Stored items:
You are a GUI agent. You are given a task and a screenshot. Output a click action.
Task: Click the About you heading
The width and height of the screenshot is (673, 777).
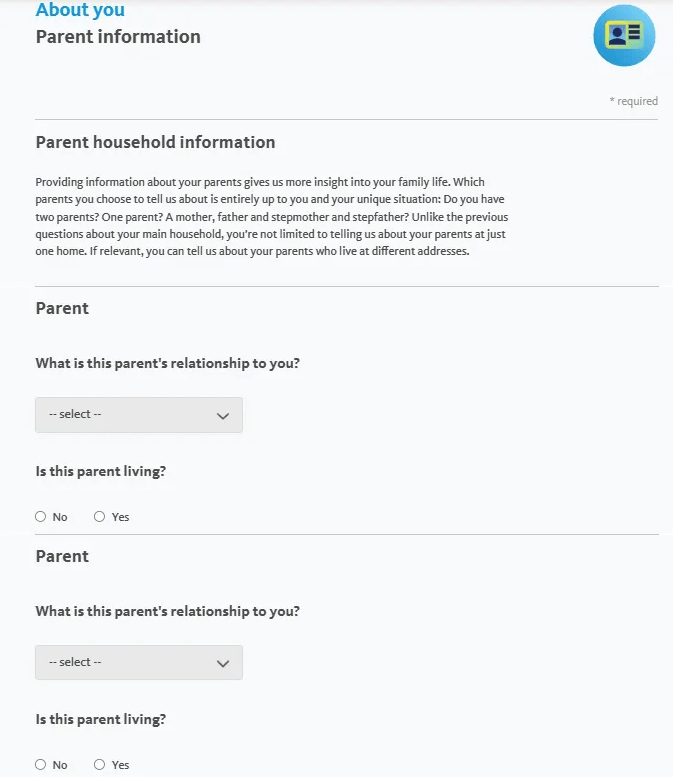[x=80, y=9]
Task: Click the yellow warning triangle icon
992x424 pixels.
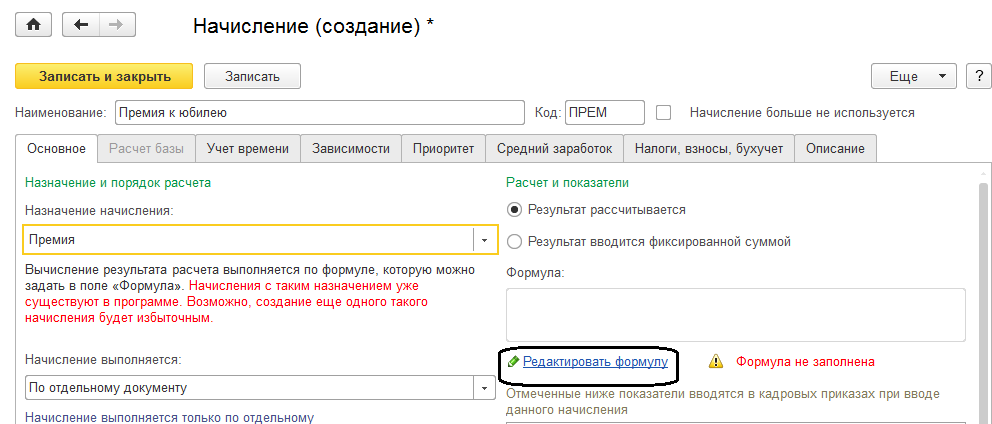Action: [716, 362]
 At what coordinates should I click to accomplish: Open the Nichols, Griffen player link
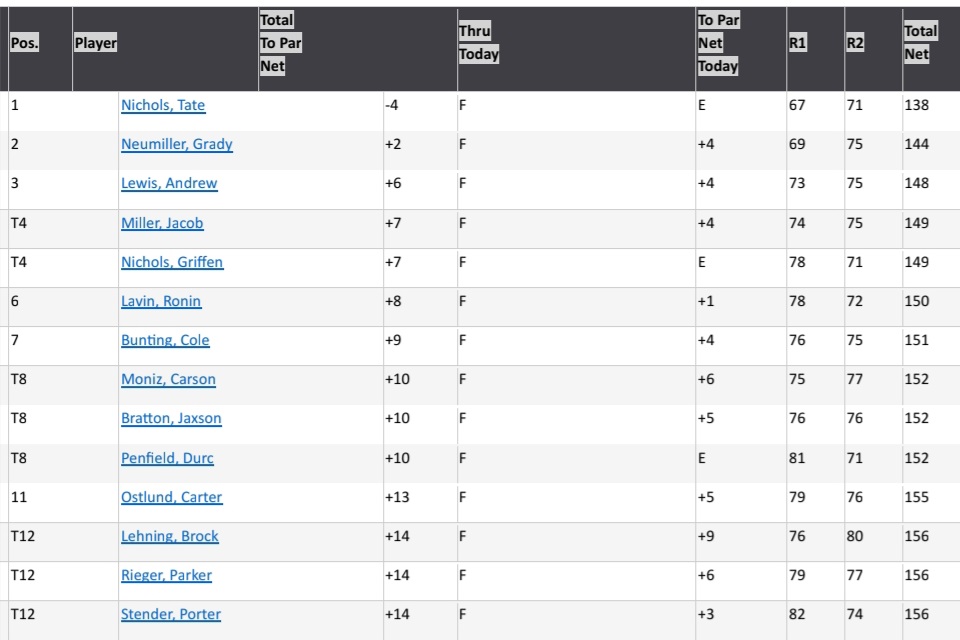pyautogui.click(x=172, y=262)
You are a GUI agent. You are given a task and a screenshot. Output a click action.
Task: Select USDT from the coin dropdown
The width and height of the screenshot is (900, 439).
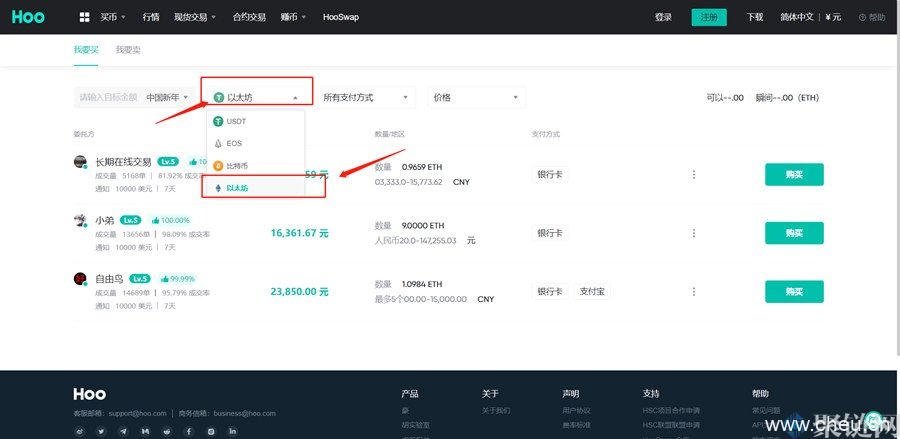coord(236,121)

◆ Exercise instructions ◆
Please return the lines from the line with "The width and height of the screenshot is (900, 439)." through the last line of the data, both included, exactly, and without pictures.

◆ Your response ◆
The width and height of the screenshot is (900, 439).
coord(236,121)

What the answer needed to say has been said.